Choe was a rising star after Kim inherited power upon the death of his dictator father Kim Jong Il. He held a series of top posts, including the top political officer in the Korean People’s Army which once made him North Korea’s second most powerful official following the 2013 execution of Kim’s uncle, Jang Song Thaek.

His influence is believed to have diminished in April 2014 when his top army post was found to have been given to Hwang Pyong So, who is now widely considered to be the North’s No. 2 official.

Choe was still considered one of Kim’s top aides and held a number of important posts, including member of the powerful Political Bureau of the ruling Worker’s Party and secretary of the party’s Central Committee. In September he attended a military parade in Beijing marking the end of World War II on behalf of Kim. But speculation about his fate flared earlier this month after his name wasn’t in a list of top officials forming a funeral committee for a late marshal.

The NIS told lawmakers that Kim is eventually expected to rehabilitee Choe, but didn’t say when.

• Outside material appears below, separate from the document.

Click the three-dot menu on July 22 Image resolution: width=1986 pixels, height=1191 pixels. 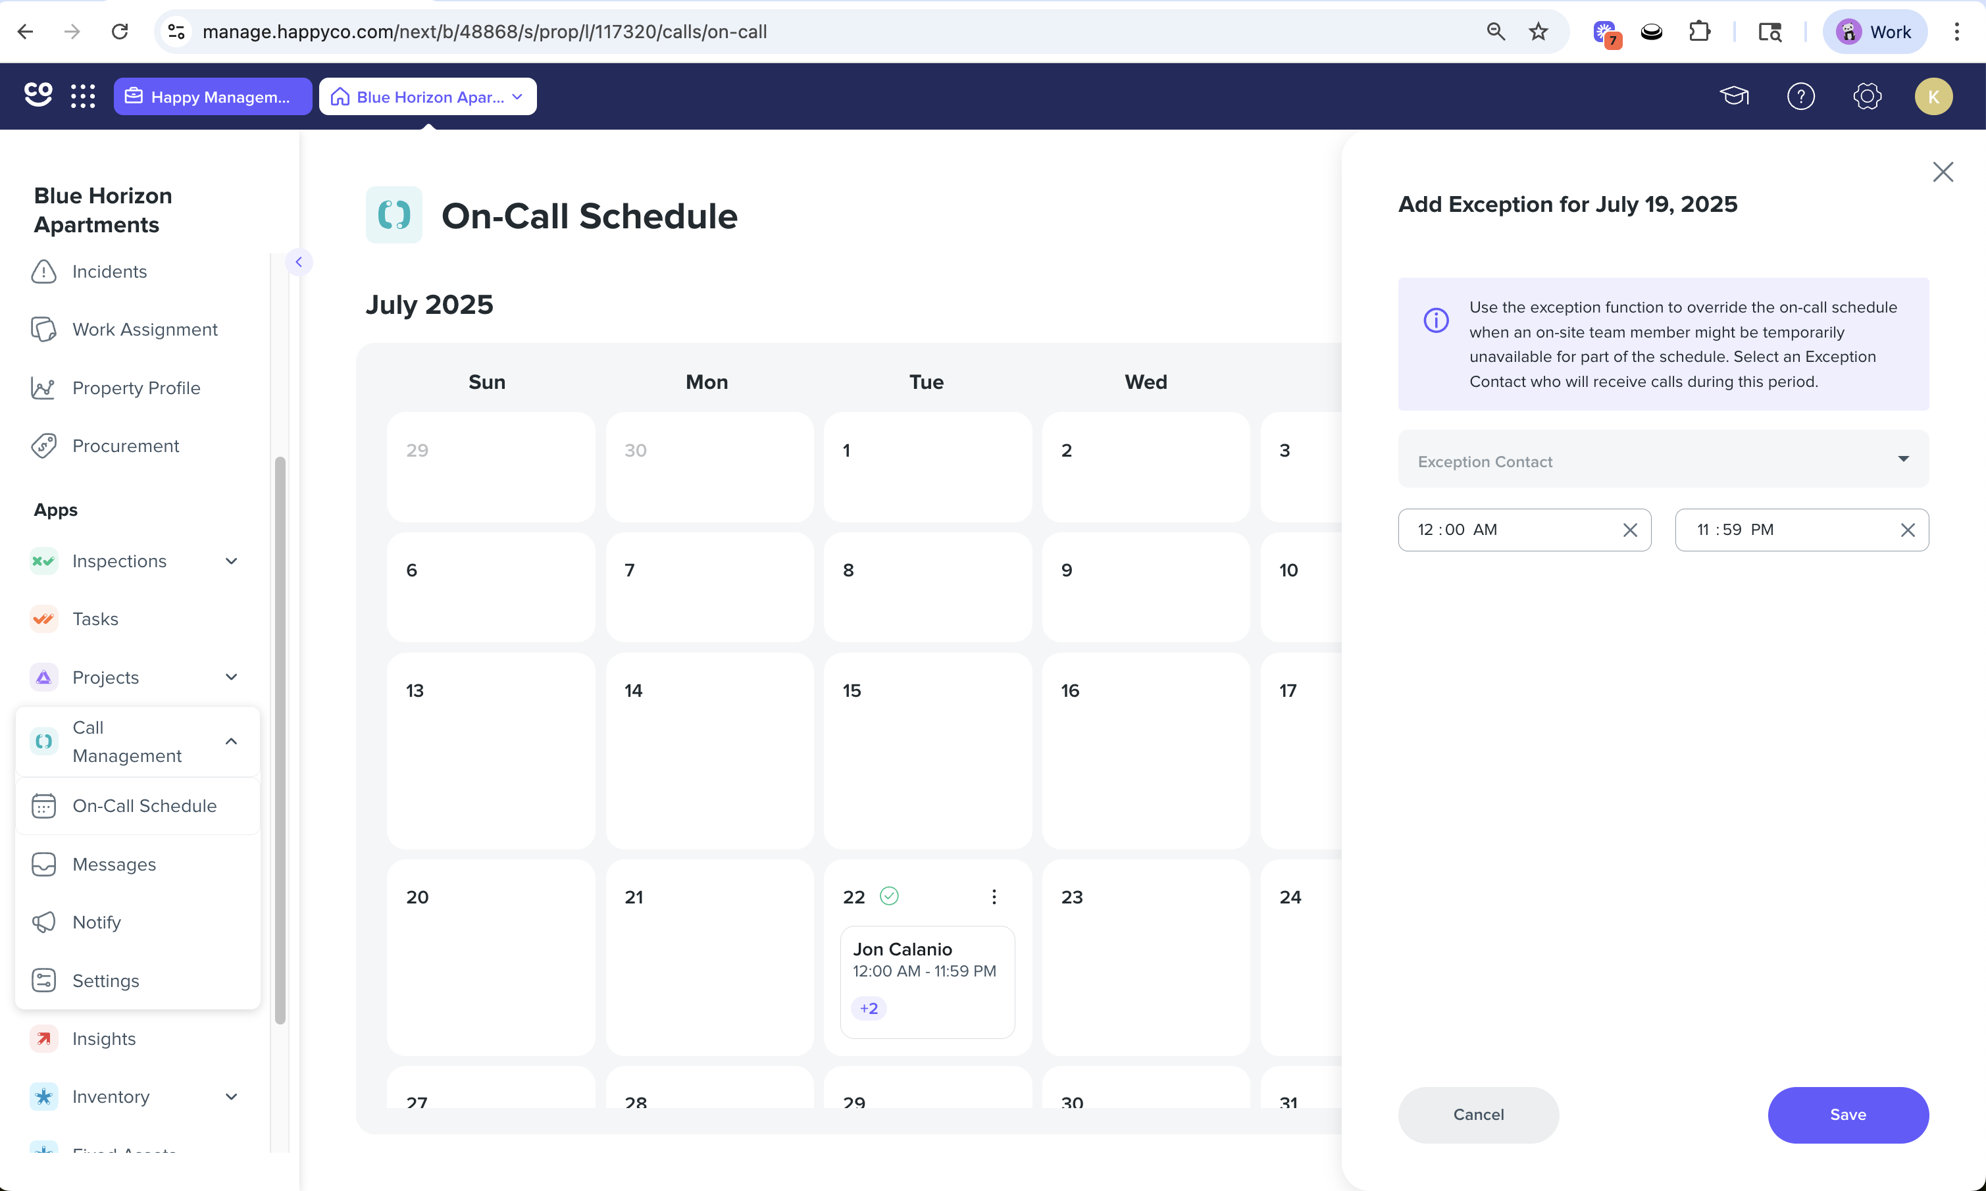point(993,896)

Kim’s reported decision to sideline Choe could be part of an attempt to shake up the country’s political elite ahead of next year’s Workers’ Party congress, the party’s first since 1980, to further consolidate his power, said Koh Yu-hwan, a North Korea expert at Seoul’s Dongguk University. Even if Choe is eventually reinstated, it’s unlikely that he will ever be as influential as he once was, Koh said.

South Korea’s spy agency has a mixed record of tracking developments in North Korea. Information about the secretive, authoritarian state is often impossible to confirm.

The spy service faced widespread criticism when it failed to predict North Korean artillery strikes on a South Korean island in 2010 because it ignored intercepted communications that indicated a possible attack.

The agency saved face in 2013 when it said Jang had been executed, days before North Korea announced the killing of Kim’s uncle for treason. In May, the agency said Kim ordered the execution of his defense chief, Hyon Yong Chol, for disloyalty two months before North Korean state media confirmed his replacement.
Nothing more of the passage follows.